Task requirements
Copy, from the material below, each line that contains the word "will".

Material for this exercise
________________

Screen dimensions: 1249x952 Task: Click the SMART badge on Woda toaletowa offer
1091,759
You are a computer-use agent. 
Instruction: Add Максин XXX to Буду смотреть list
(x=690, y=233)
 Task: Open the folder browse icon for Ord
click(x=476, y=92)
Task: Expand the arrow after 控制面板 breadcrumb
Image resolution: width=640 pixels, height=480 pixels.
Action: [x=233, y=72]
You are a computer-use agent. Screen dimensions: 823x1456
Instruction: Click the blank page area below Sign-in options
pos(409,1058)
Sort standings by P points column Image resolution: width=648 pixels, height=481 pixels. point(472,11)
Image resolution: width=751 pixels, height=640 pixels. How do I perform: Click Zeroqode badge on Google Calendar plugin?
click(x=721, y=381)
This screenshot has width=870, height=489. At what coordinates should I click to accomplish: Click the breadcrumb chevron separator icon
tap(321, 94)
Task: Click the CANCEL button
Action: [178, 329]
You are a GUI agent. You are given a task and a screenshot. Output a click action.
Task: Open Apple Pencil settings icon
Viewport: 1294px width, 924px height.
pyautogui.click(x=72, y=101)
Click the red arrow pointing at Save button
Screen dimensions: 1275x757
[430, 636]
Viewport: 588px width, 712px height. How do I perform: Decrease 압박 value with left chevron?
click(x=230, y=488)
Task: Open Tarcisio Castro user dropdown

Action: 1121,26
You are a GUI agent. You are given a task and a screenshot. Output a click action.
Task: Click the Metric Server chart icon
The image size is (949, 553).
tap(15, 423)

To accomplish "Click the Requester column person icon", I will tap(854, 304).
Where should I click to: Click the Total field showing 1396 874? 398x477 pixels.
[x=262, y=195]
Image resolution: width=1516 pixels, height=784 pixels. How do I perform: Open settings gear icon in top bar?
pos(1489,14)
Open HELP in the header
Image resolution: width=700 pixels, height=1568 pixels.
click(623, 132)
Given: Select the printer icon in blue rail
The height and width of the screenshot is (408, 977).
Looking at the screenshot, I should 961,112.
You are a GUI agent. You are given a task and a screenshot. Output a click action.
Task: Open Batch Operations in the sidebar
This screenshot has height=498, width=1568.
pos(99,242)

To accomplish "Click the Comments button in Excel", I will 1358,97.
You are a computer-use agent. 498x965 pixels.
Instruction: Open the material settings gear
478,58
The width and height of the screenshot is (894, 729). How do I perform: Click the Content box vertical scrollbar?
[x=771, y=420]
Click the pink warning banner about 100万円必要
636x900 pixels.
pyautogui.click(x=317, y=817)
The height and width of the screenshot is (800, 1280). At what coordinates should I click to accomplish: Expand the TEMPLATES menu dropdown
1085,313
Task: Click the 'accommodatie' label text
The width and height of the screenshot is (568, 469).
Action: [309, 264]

________________

The answer
To accomplish "Click the Requester column person icon", I will tap(854, 304).
To accomplish "Click the Comments button in Excel", I will 1358,97.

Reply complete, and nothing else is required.